Gözlere sahip olmak, görmek demektir ama aynı zamanda sadece görmek demektir. Görüşün bir erimi, kısıtlı bir alanı vardır. Ufkun ötesinde görünmeyen şeyler vardır. Sonuç olarak, göz sadece bir görme aracı değil aynı zamanda görmeye bir engeldir de... Ölüm için de aynı şey geçerli. Ölüm, sadece yaşamayı engellemekle, hayatı sınırlamakla ve günün birinde onu kısa kesmekle kalmaz, aynı zamanda insanın ölüm olmaksızın bir insan olamayacağını, büyük hayatlar yaratanın, onlara bu şevki, heyecan ve gücü verenin ölümün bu gizli varlığı olduğunu da anlarız. Bu durumda denilebilir ki ölmeyen, yaşamaz da. Ben yine de neysem/kimsem o olmayı tercih ederim, birkaç on yıla mahkum, ama nihayetinde yaşamış olmayı...Gizem ve sırrı birbirinden ayırmak gerekir. Ölümün bir gizemi var, ama bu gizemin özelliği, atom bombasının, felsefe taşının, Stradivarius kemanlarının vs. bir sırrının olması türünden bir sır olmamasıdır. İnsanlar bu tip sırlara pek tutkundurlar. Fakat kimse ölümün sırrına sahip değil. Bir sır yok. Bu bir sır değil ve işte ölüm bu bakımdan bir gizemdir. Yani bu masumiyet gizemi gibi apaçık, gün gibi ortada bir gizemdir. Saydamlık içinde, bizzat varoluş olgusu içinde var olan bir gizemdir. En gizemli olanın gecenin zifiri karanlığı, değil öğle vaktinin aydınlığı olduğu söylenir mesela, o vakitte her şey kendi apaçıklığı içinde sergilenir, bizzat şeylerin var olması olgusu örtüsünden soyunarak çıplak kalır. Orada oldukları gerçeği, sır düşüncesini uyandıran geceden daha gizemlidir. Bir sır keşfedilir, bir gizem kendini açığa vurur ama onu keşfetmek mümkün değildir.

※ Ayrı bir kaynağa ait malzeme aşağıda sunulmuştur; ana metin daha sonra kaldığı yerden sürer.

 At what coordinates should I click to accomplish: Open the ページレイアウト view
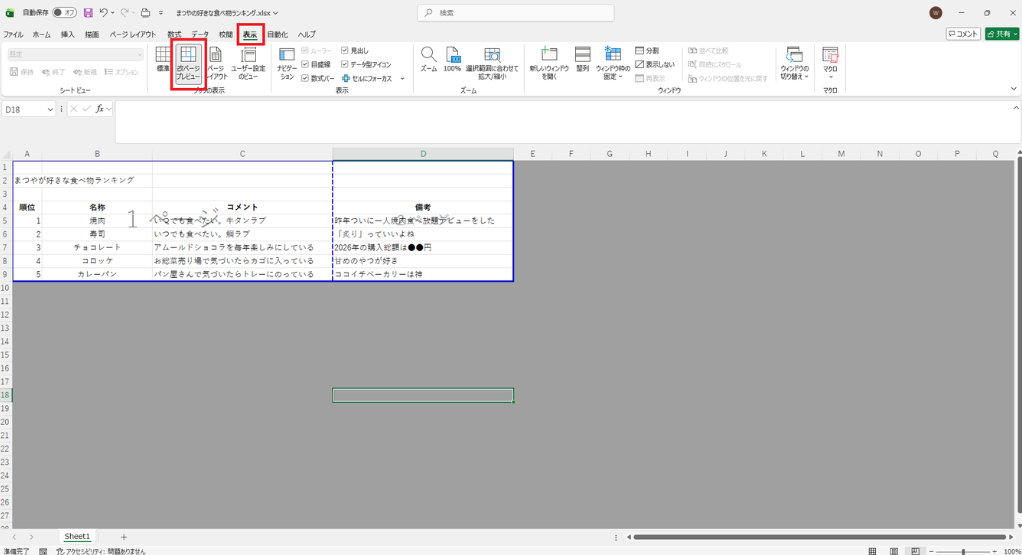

Ölümü sezeriz, bildiğimiz her şeyin ortadan kaybolacağı o anı, durumu veya olayı. İnsanın kontrolünün dışındadır, kimi bundan korkar. Onca birikimi bir anda yok eder; anlamlandırılamayanları, düşünceleri, duyguları toza çevirir. Kiminin korkusu toza dönüşmektir. Yarım kalacaktır insan, yaşanacak çok şey varken biri fişi çeker ve aydınlık, karanlık, cennet, başka bir yaşam, her neyse o, her şey haline gelir. Zeigarnik etkisi insanın baş belasıdır, ölürken bile kurtuluş yok mu bundan? Ölüm tam olarak budur işte. Başka bir şeyin başlangıcı olması değildir, bilinenlerin sonu olduğunun verdiği dehşetin ötesine geçemez insan. Kaybedeceği çok şey vardır. Kaybetmekten korkmayanlar, kaybedecek çok şeyi olmayanlar ölümü metanetle beklerler, sanki hiç gelmeyecekmiş gibi. Bir sabah uyanmayacakmış gibi. Dingin adamlardır, parıldadıklarını görürsünüz. Neyse, ölüm.
Söyleşilerden oluşuyor. “O öyle sordu, Jan böyle dedi” diye can çekişmeyeceğim, direkt Jan olup yazacağım. Kitaplardan anlamama kimliğim saklıdır.
Ölüm hakkında felsefe yapılabilir, aslında her şey hakkında felsefe yapılabilir. Felsefe o kadar da faydalı olmayan şeyler yapmaktır. Ölüm, ölümün karşılanma biçimi bunlardan bazılarıdır. Ölüm, kendi türünde biricik bir kişisel trajedidir. Herkes kendi ölümünü kendi yaşayacaktır. Ebeveynlerimizin ölümü bizim için trajedirir. İki açıdan; birincisinde yoksunluk vardır, ikincisinde biyolojik duvar ortadan kalkar. Onlardan sonra sırada biz varız. Hoş bir duygu değil.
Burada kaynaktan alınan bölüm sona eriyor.